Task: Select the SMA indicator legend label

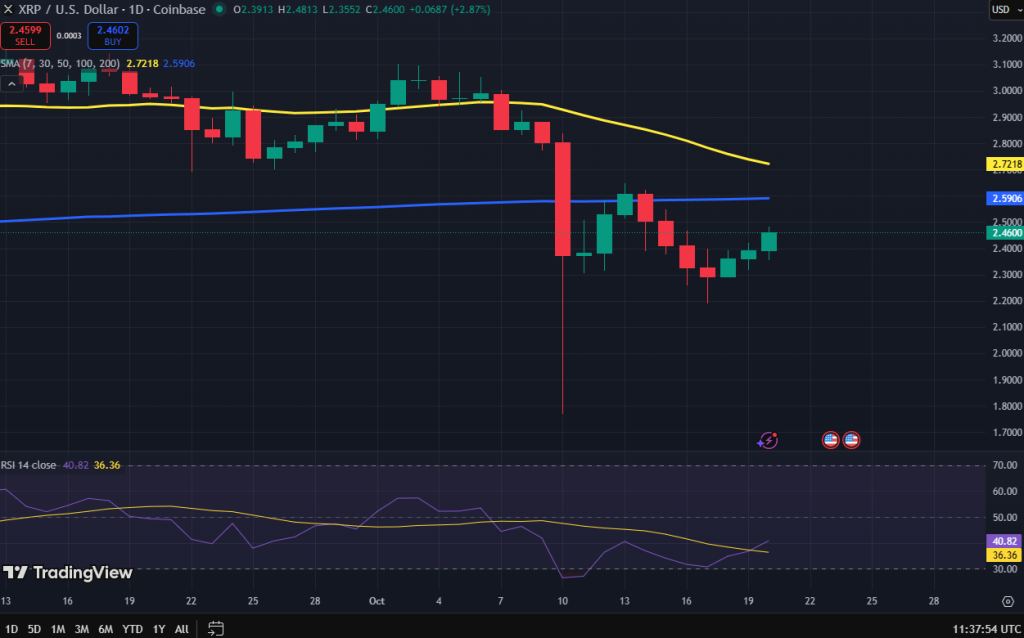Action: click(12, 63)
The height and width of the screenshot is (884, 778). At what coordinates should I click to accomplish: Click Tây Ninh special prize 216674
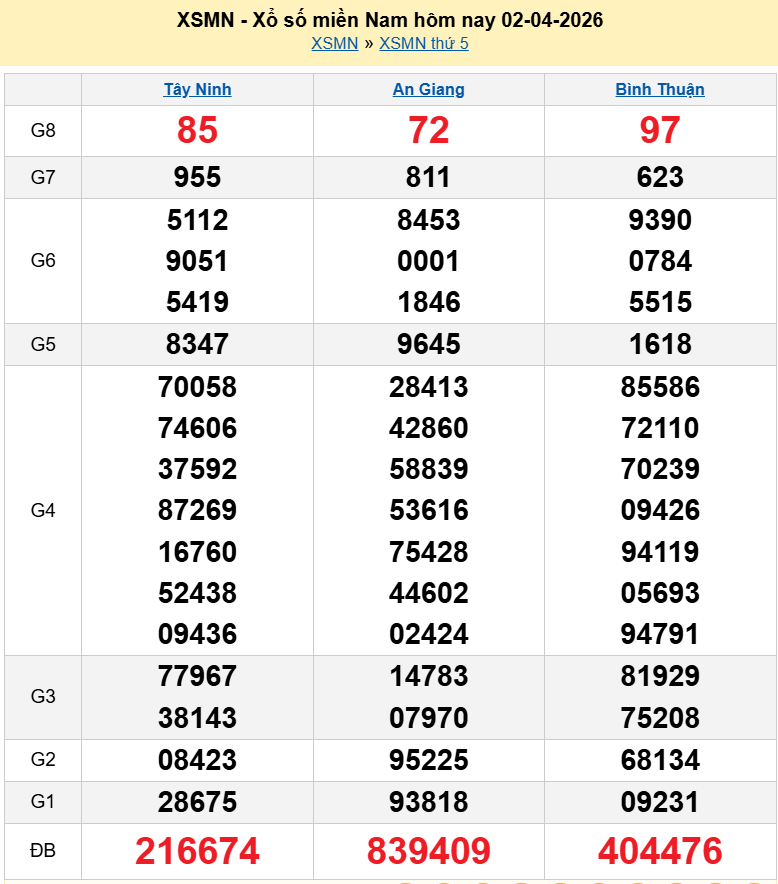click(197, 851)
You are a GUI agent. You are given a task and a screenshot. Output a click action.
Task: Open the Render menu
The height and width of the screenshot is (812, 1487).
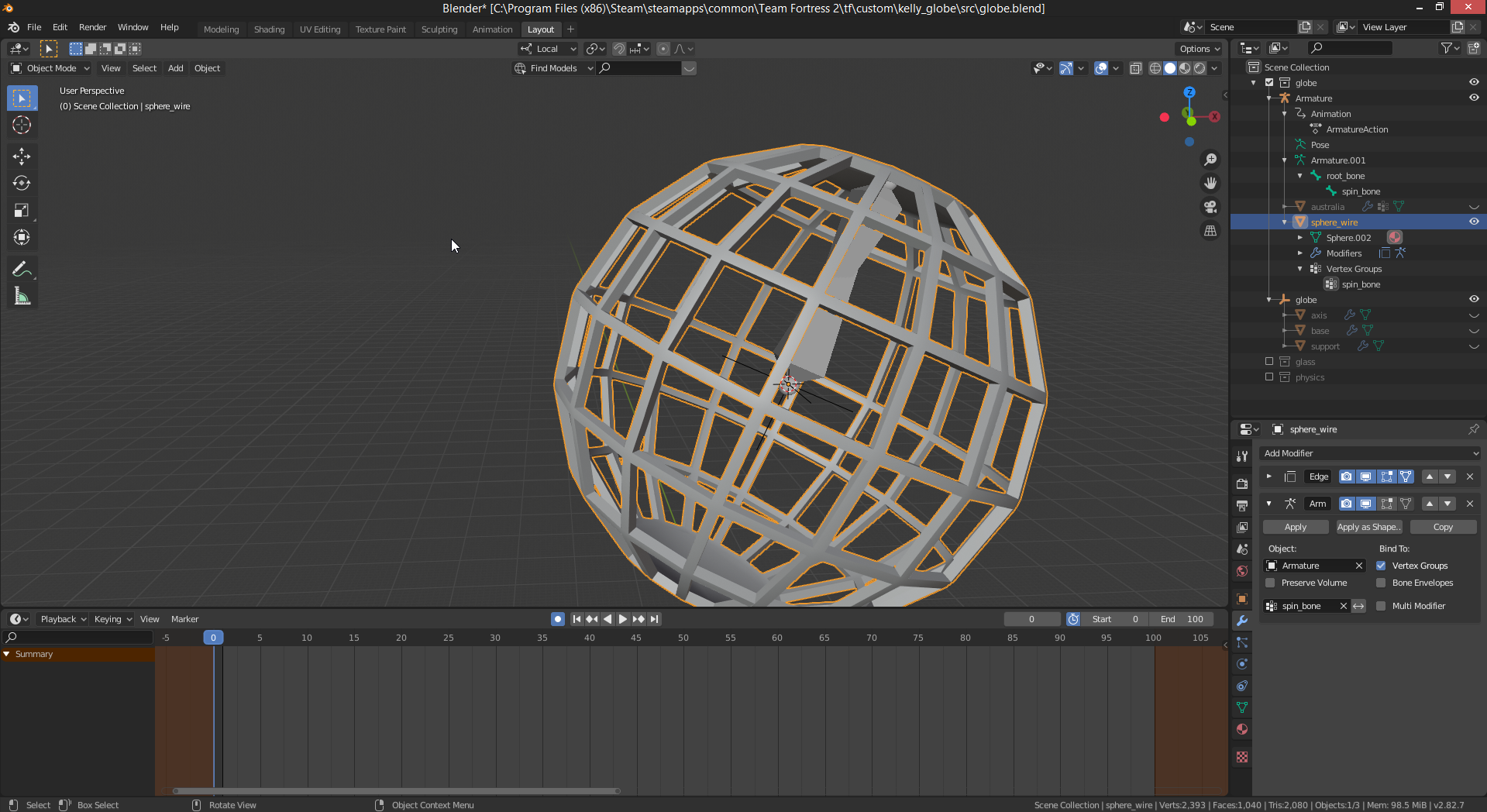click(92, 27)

==

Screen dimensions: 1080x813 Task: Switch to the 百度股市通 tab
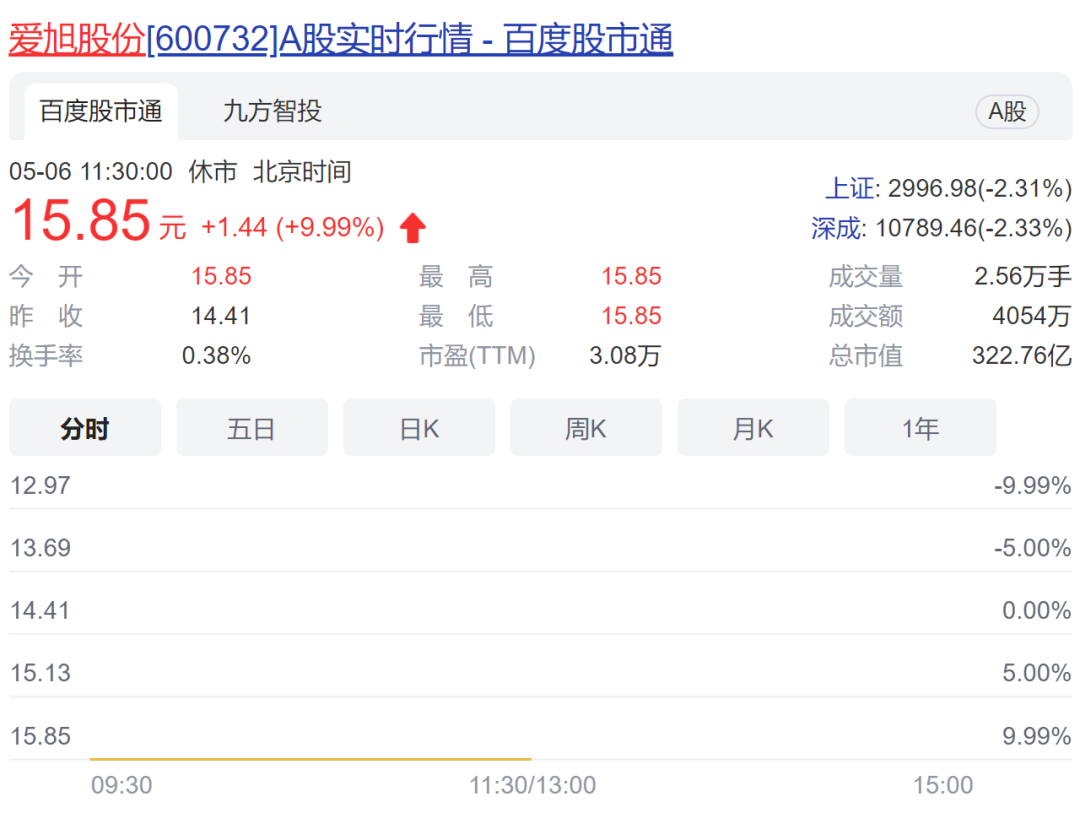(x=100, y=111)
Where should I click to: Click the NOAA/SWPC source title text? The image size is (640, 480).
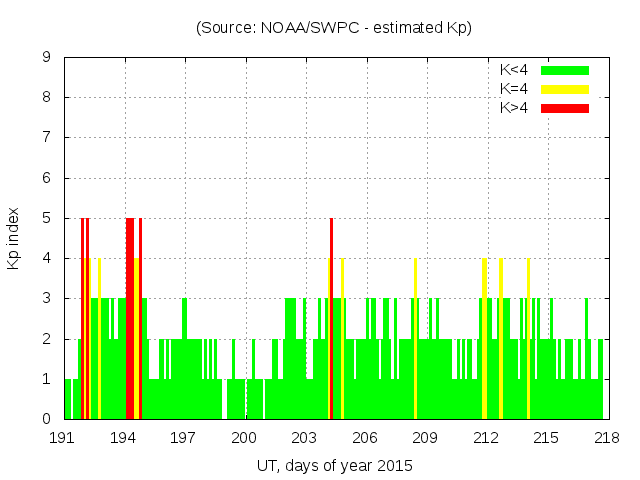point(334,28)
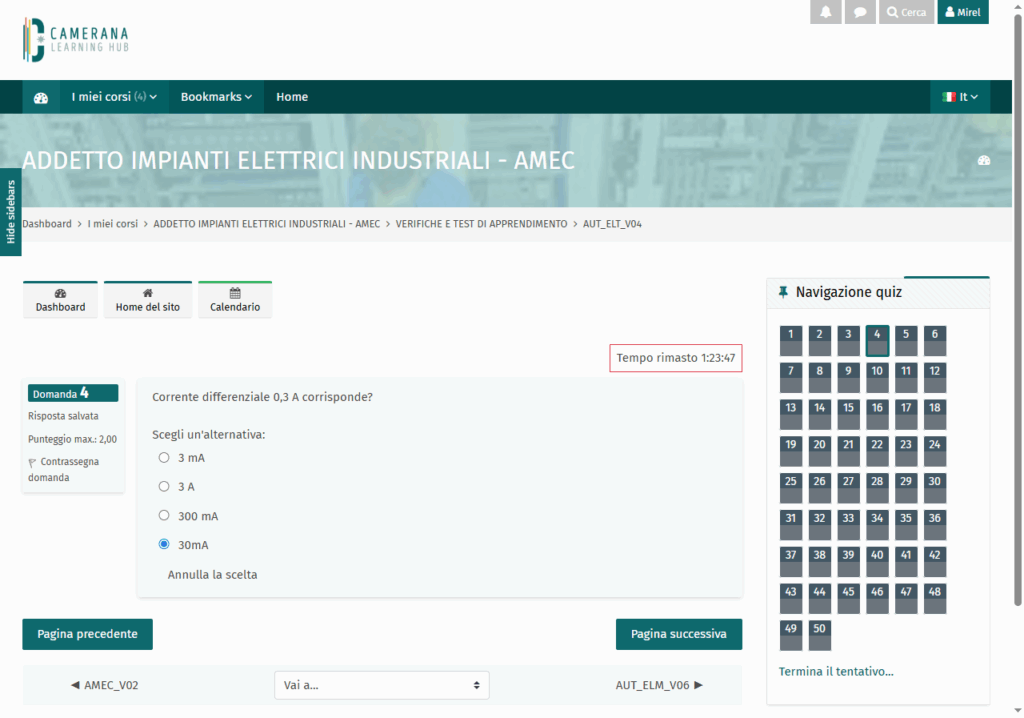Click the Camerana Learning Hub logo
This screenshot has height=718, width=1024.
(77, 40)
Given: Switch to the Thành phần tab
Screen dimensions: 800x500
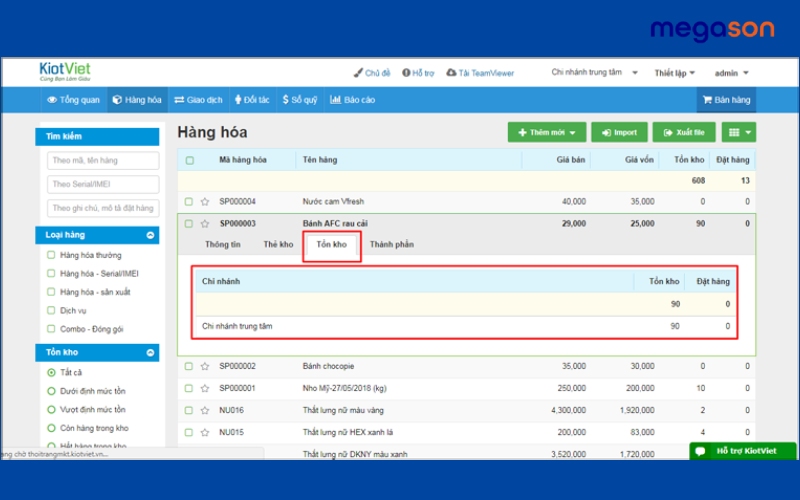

...

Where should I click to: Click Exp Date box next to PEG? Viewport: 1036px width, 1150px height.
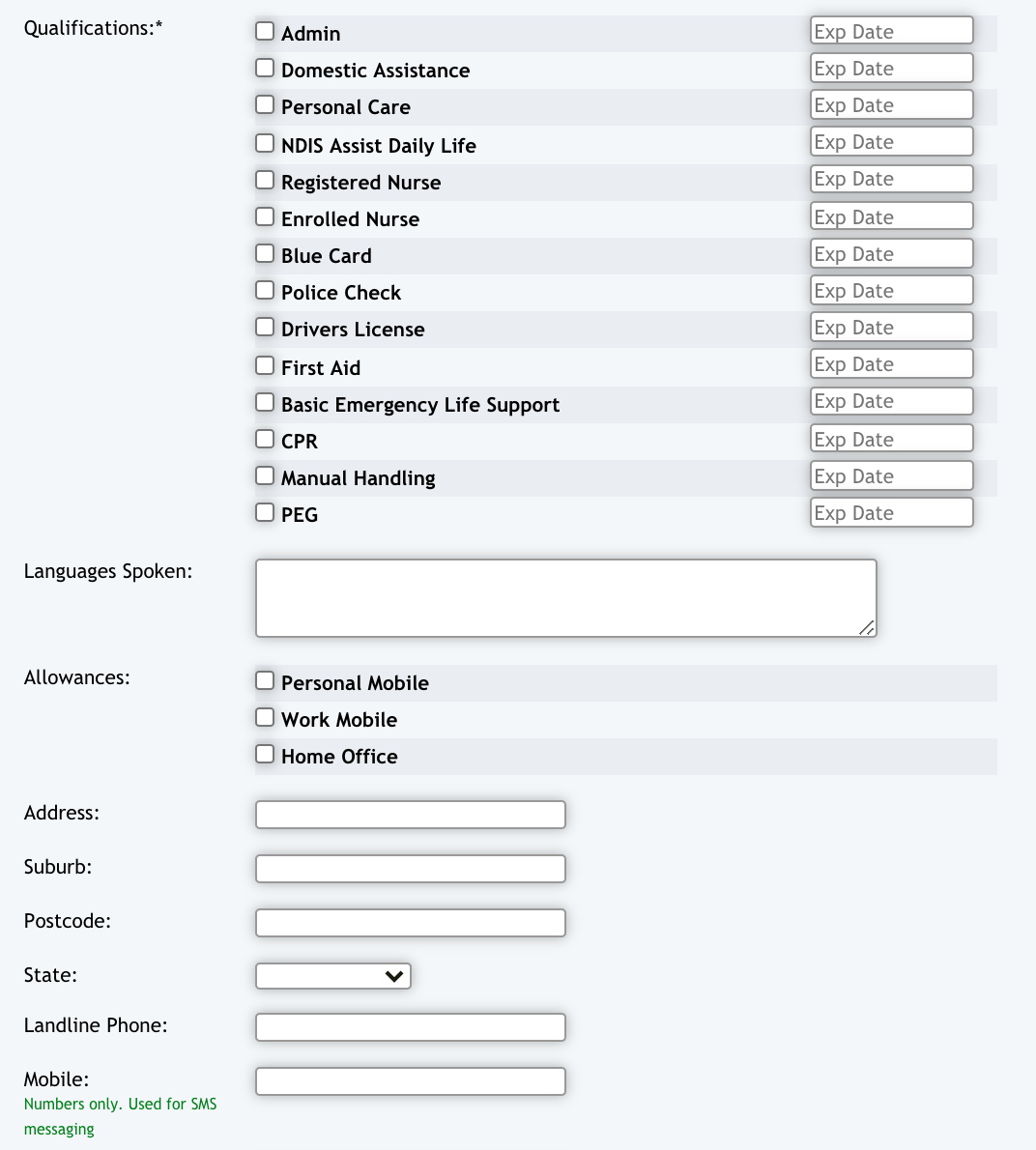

◆ What is being asked ◆
The expected output is the lines above from the one containing "Where should I click to: Click the" to the one containing "Screen dimensions: 800x500", both ends included, reproduced exactly with every picture left out.

◆ Answer space ◆
Where should I click to: Click the NOAA/SWPC source title text? The image size is (640, 480).
point(334,28)
Click the Camerana Learning Hub logo
This screenshot has height=718, width=1024.
(77, 40)
Given: Switch to the Thành phần tab
Screen dimensions: 800x500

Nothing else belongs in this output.